2011-05-24 Thread Gilles Sadowski
Hello.

[With official release 1.2]

I'd like to call a commmand cmd as follows:
  $ cmd --foo a --foo b --foo c cmdArg1 cmdArg2

There can be any number of arguments to the option --foo. When I try,
the parser (GnuParser) considers the cmdArg1 and cmdArg2 arguments as
arguments to the --foo option.
This is so even with the stopAtNonOption flag set to true.

When I try
 $ cmd --foo 'a b c' cmdArg1 cmdArg2
I don't get 3 separate option arguments a, b, c, but a single string
a b c.


Best regards,
Gilles

-
To unsubscribe, e-mail: user-unsubscr...@commons.apache.org
For additional commands, e-mail: user-h...@commons.apache.org



Re: [CLI] Command-line arguments and option with mulitple arguments

2011-05-24 Thread Simon Courtenage
Hi Gilles,

I had a similar problem, where I wanted a series of command-line arguments
to be like
-N1=localhost:8000 -N2=localhost:8001 -N3=localhost:8002 etc.

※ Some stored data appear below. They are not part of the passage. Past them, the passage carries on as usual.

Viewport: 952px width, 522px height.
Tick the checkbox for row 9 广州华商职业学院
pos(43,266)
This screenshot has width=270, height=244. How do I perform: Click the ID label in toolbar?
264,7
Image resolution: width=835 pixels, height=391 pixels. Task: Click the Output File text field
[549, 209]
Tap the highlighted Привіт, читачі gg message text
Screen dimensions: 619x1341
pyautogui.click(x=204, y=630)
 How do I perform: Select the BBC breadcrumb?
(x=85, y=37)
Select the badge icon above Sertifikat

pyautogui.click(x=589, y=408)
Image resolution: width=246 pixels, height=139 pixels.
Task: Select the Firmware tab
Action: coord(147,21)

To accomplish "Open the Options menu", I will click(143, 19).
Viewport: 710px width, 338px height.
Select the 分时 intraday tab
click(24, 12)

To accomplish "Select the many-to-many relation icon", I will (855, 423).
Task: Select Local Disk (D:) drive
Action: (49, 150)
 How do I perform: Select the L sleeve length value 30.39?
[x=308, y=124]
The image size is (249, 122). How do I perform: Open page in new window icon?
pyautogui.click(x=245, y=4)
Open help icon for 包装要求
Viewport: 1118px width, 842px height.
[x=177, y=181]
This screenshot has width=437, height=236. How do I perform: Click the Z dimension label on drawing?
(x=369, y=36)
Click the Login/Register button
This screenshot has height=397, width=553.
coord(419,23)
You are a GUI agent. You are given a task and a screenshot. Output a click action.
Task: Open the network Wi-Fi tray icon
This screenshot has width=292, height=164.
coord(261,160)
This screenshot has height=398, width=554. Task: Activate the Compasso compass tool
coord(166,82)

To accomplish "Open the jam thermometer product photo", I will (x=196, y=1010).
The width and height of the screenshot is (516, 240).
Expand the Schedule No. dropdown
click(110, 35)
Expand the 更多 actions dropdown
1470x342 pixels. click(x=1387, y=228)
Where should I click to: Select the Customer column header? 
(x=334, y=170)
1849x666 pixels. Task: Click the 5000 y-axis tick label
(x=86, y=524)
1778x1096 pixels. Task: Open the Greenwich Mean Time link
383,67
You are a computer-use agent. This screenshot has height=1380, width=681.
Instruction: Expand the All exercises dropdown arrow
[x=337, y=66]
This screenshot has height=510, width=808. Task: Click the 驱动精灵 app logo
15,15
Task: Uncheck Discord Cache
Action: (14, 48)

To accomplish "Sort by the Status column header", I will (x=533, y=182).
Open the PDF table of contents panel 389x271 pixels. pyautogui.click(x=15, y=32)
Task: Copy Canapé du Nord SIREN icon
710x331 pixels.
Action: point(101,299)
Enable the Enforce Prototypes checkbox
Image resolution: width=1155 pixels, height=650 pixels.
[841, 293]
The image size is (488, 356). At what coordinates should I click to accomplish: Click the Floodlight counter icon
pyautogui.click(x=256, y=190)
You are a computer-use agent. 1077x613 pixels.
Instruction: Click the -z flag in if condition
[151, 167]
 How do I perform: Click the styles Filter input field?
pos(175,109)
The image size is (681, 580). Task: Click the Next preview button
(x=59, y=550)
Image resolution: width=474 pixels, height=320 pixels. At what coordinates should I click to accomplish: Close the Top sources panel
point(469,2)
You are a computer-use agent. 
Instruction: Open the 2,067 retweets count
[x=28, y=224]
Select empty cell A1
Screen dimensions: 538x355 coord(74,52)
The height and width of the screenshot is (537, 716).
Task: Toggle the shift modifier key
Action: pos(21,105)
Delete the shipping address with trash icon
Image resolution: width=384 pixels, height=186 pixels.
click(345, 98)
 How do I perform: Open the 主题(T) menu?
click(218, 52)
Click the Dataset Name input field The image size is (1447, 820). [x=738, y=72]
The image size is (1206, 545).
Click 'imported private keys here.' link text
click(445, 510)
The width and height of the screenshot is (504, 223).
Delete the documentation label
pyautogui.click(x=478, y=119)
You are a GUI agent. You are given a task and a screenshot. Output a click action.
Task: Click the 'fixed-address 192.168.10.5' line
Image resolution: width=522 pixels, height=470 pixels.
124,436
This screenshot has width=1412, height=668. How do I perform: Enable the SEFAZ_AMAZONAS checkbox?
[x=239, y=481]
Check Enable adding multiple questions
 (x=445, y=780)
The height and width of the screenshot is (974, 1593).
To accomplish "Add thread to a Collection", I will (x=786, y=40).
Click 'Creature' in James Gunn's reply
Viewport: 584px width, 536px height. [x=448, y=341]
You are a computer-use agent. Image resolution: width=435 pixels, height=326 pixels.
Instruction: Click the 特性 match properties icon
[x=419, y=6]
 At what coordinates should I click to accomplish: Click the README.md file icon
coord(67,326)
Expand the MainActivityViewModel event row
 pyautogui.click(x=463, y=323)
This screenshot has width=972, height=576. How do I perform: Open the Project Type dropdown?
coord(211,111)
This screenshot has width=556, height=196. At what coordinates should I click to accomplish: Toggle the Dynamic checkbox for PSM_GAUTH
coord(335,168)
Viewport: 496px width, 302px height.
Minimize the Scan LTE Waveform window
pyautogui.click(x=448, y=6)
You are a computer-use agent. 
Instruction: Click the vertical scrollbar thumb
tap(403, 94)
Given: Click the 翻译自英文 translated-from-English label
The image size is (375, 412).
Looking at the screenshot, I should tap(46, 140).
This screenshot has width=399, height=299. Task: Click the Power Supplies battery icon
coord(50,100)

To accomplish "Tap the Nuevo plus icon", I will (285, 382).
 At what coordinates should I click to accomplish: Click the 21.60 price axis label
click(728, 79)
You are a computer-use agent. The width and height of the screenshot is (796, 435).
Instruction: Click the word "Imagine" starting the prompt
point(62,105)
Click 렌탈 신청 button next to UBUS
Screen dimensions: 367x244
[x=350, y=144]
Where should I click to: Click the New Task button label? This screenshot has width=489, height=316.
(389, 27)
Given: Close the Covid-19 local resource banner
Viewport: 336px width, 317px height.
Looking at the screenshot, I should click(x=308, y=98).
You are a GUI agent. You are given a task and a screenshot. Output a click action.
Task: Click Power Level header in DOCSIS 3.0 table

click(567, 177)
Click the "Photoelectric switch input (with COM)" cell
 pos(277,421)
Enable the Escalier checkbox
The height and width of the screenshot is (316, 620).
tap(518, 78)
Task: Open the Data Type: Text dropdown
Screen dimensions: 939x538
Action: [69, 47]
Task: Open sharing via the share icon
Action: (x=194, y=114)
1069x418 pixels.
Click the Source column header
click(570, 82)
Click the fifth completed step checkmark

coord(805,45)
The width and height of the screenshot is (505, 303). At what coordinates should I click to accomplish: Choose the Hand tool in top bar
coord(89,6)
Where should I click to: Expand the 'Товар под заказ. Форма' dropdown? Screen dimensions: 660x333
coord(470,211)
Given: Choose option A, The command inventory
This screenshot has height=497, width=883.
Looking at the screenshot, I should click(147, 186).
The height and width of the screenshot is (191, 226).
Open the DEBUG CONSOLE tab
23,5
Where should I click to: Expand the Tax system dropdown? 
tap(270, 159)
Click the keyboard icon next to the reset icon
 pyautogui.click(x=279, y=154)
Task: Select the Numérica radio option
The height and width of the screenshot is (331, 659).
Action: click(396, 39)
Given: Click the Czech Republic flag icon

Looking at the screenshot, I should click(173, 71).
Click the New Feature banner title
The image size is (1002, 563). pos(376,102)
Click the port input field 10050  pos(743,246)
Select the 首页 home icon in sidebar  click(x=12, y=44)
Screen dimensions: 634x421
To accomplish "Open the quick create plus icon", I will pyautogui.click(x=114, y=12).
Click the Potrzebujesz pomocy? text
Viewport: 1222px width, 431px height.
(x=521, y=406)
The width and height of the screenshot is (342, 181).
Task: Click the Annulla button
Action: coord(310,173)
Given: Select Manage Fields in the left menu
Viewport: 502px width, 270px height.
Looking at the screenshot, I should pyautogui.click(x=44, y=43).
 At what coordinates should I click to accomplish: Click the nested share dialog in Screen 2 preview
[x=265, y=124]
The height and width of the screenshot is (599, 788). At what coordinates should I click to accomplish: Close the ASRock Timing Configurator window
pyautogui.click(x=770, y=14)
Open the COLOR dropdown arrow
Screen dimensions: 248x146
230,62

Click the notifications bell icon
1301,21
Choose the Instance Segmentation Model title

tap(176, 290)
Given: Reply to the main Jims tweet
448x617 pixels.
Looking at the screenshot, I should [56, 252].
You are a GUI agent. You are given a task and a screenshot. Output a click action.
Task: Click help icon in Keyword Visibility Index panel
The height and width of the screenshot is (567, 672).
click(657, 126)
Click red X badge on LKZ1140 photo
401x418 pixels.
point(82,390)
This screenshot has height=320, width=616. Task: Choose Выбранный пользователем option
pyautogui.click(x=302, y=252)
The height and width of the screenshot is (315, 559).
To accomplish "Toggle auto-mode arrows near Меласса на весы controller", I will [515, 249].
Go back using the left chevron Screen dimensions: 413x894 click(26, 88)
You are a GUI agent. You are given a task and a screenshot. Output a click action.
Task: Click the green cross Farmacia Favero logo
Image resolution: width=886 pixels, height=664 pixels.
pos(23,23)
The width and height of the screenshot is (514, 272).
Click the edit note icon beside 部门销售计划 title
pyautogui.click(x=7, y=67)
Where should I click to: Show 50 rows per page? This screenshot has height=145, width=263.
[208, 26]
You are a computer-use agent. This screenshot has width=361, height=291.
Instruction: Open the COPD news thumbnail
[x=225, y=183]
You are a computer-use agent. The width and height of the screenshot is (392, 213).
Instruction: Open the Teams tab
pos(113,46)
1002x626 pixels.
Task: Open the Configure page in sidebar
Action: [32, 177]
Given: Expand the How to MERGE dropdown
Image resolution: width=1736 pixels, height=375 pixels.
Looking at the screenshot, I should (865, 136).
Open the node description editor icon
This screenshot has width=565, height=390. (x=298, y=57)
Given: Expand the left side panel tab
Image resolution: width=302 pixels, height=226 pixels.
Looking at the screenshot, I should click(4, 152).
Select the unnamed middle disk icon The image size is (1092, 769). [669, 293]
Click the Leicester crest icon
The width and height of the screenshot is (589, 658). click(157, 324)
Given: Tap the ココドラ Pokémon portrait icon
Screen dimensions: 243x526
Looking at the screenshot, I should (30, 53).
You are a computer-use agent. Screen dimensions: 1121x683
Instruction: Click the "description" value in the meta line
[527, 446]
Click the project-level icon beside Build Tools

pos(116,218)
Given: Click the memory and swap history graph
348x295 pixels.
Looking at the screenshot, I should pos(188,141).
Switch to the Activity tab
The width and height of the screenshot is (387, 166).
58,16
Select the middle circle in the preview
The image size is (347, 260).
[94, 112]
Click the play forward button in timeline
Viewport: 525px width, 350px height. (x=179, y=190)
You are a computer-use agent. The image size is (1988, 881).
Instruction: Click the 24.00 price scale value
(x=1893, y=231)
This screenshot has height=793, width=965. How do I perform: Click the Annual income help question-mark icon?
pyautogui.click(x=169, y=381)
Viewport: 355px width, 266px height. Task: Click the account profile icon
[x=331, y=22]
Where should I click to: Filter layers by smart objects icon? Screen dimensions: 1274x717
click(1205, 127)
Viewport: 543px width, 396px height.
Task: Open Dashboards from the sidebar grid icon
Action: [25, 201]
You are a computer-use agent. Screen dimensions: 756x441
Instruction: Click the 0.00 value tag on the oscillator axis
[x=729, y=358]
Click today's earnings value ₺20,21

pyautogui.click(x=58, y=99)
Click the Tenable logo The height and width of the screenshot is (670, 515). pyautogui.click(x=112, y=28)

The code below allowed me to get all the -N args values as an enumeration,
and is based on some code I found in the documentation.
Hope it makes sense and is useful.

Regards

-- Simon

Option node =
OptionBuilder.withArgName(property=value).hasArgs(2).withValueSeparator()
.withDescription(brokerid=address).create(N);
options.addOption(node);
CommandLineParser parser = new GnuParser();
CommandLine cli = parser.parse(options,args);
Properties props = cli.getOptionProperties(N);
for (Enumeration keys = props.keys();keys.hasMoreElements();) {
String key = (String) keys.nextElement();
String[] address = props.getProperty(key).split(:);
NodeInfo n = new
NodeInfo(Integer.parseInt(key),address[0],Integer.parseInt(address[1]));
cfg.addNode(n);
}

On Tue, May 24, 2011 at 2:13 PM, Gilles Sadowski 
gil...@harfang.homelinux.org wrote:

 Hello.

 [With official release 1.2]

 I'd like to call a commmand cmd as follows:
  $ cmd --foo a --foo b --foo c cmdArg1 cmdArg2

 There can be any number of arguments to the option --foo. When I try,
 the parser (GnuParser) considers the cmdArg1 and cmdArg2 arguments as
 arguments to the --foo option.
 This is so even with the stopAtNonOption flag set to true.

 When I try
  $ cmd --foo 'a b c' cmdArg1 cmdArg2
 I don't get 3 separate option arguments a, b, c, but a single string
 a b c.


 Best regards,
 Gilles

 -
 To unsubscribe, e-mail: user-unsubscr...@commons.apache.org
 For additional commands, e-mail: user-h...@commons.apache.org




Re: [CLI] Command-line arguments and option with mulitple arguments

2011-05-24 Thread Gilles Sadowski
Hi.

 I had a similar problem, where I wanted a series of command-line arguments
 to be like
 -N1=localhost:8000 -N2=localhost:8001 -N3=localhost:8002 etc.
 
 The code below allowed me to get all the -N args values as an enumeration,
 and is based on some code I found in the documentation.
 Hope it makes sense and is useful.

It makes sense, but it's just a workaround that makes you use dummy
properties (i.e. you don't need things like 1, 2, 3 in the code).
Moreover, it is error-prone because one could easily and mistakenly write

  -N1=localhost:8000 -N1=localhost:8001 -N3=localhost:8002

which would probably make one of the arguments disappear silently.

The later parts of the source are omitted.